In our previous post, we discussed the massive ongoing build-out of AI infrastructure. In that analysis, we excluded AI data center construction costs from our ‘Industry Model’ due to the scarcity of publicly available information. Furthermore, the prevalence of operating and finance lease structures obfuscates the total quantum of investment in AI data centers.
Prior to the proliferation of Nvidia’s AI GPUs, a general server typically housed two CPUs per tray, consuming 1kW of power. In contrast, an AI server tray houses two CPUs and eight Nvidia AI GPUs, consuming 10kW. This drastic increase renders most existing data centers incapable of powering the latest AI hardware.
The Megawatt as the New Unit of Value: Global Construction Economics
In the contemporary data center market, the “megawatt” has evolved beyond a mere measure of electrical consumption to become a comprehensive benchmark for construction costs, land utilization, and technological maturity.
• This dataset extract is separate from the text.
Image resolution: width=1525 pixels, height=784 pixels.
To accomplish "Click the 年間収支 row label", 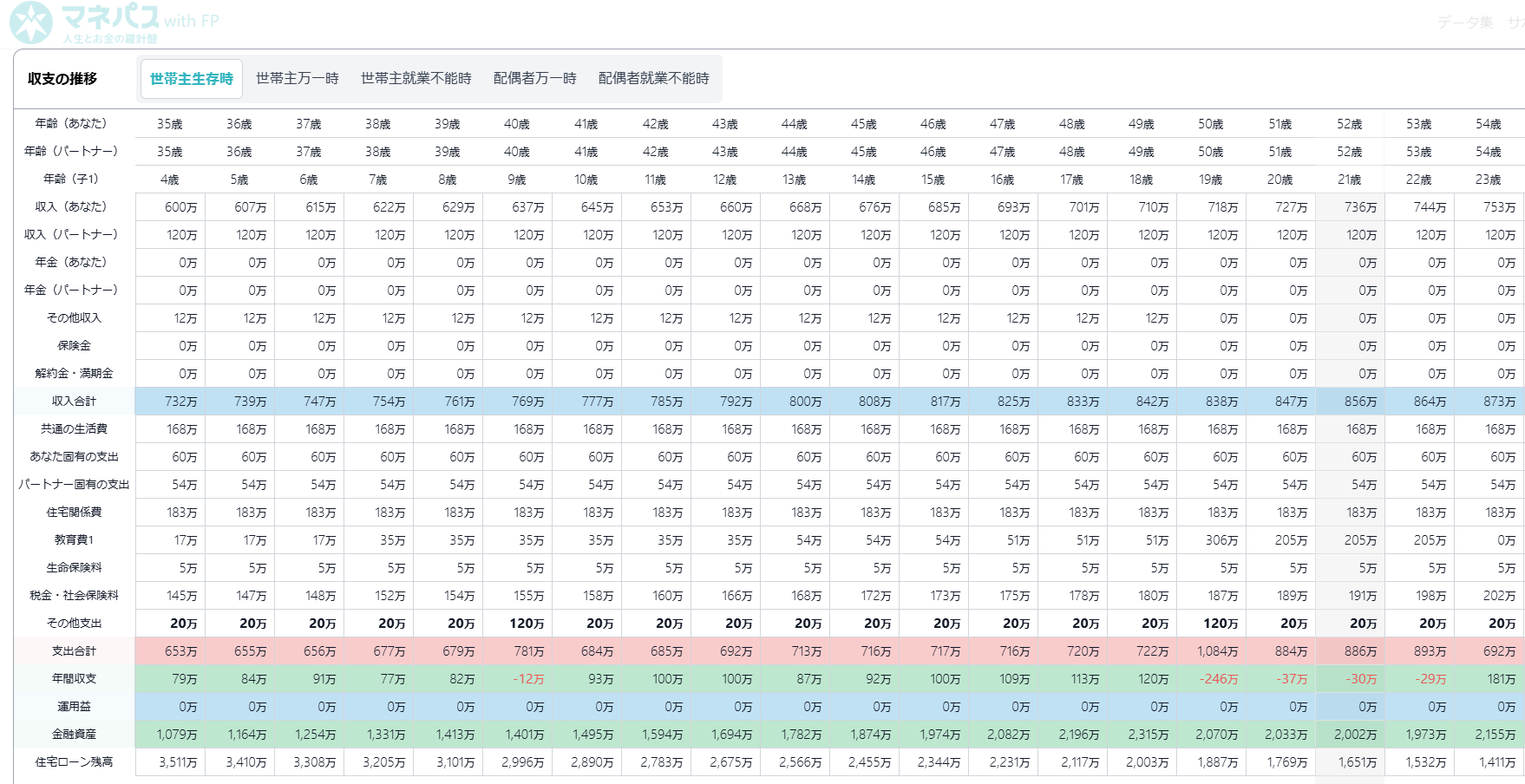I will [74, 679].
Historically, data center development was measured by square footage (acres or hectares of development), but the emergence of AI workloads has rendered spatial metrics secondary to power density. Modern AI clusters demand massive electrical and thermal infrastructure that occupies less physical space per unit of compute than traditional servers but requires significantly more investment in the “warm shell” and power subsystems.
Regional Cost Benchmarks per Megawatt
The capital expenditure required to construct a data center shell—including the physical building, high-voltage electrical distribution, and advanced cooling systems—varies dramatically across global hubs. These variations are driven by labor markets, regulatory frameworks, seismic requirements, and the maturity of the local power grid.
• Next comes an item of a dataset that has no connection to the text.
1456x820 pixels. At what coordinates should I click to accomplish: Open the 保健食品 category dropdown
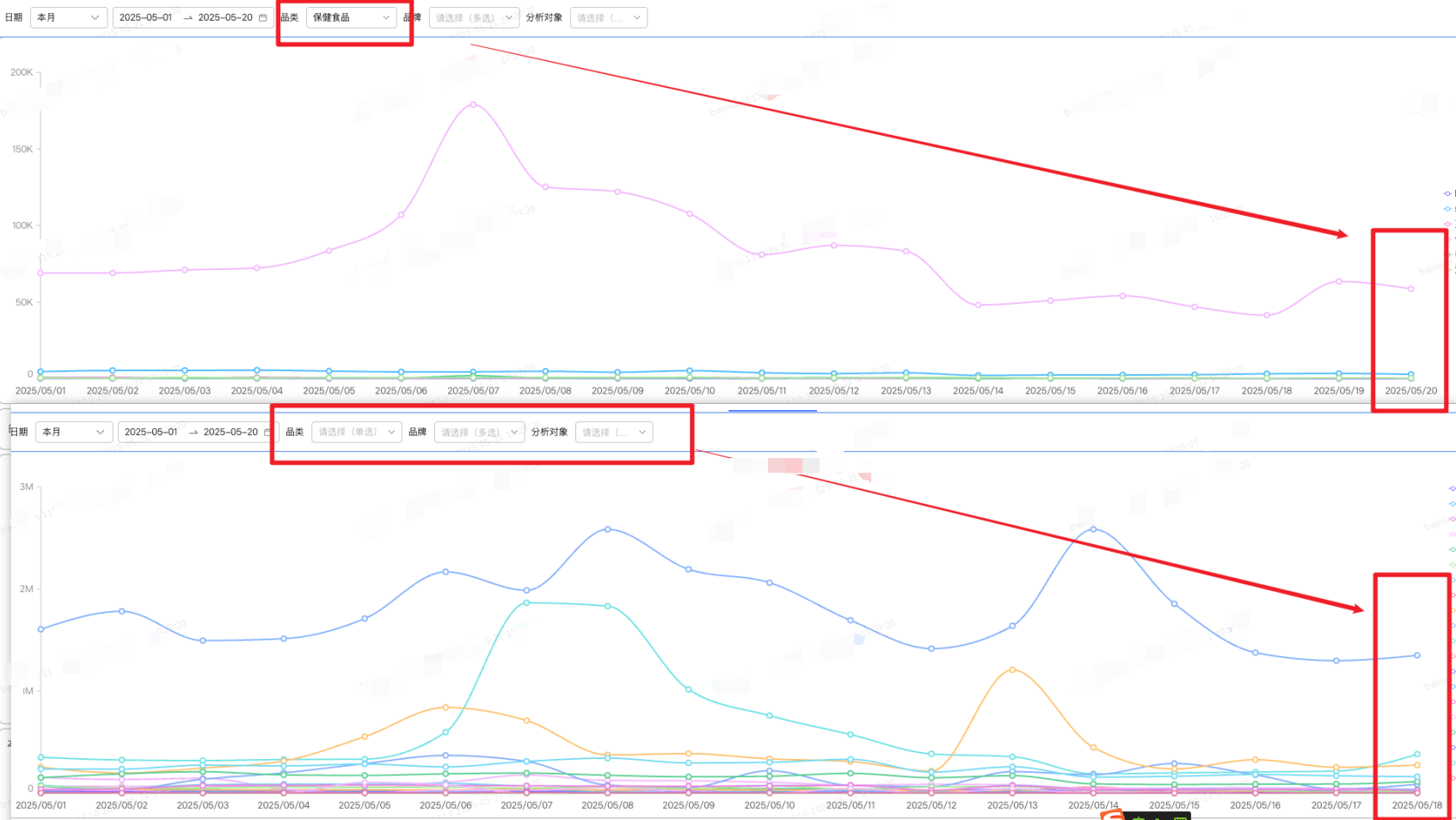click(351, 18)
Exhibit 2: Estimated AI Data Center Cost of Construction
Source: Various news sources, company disclosures and public filings.
How Much Does it Cost to Build 40GW to 50GW of AI Data Center?
In our first post regarding the power demand from the massive AI infrastructure build-out—based on Nvidia’s reported data center revenue since 2023 and Jensen’s public comments on the company’s order backlog—our industry model excluded the capital investments required to power this global infrastructure.
In this post, we estimate the total construction cost of building the dedicated AI data centers necessary to support the infrastructure running today’s widely used AI applications.
Key Assumptions:
We use US$10 million - US$15 million as the lower and upper range per MW of AI Data Center capacity.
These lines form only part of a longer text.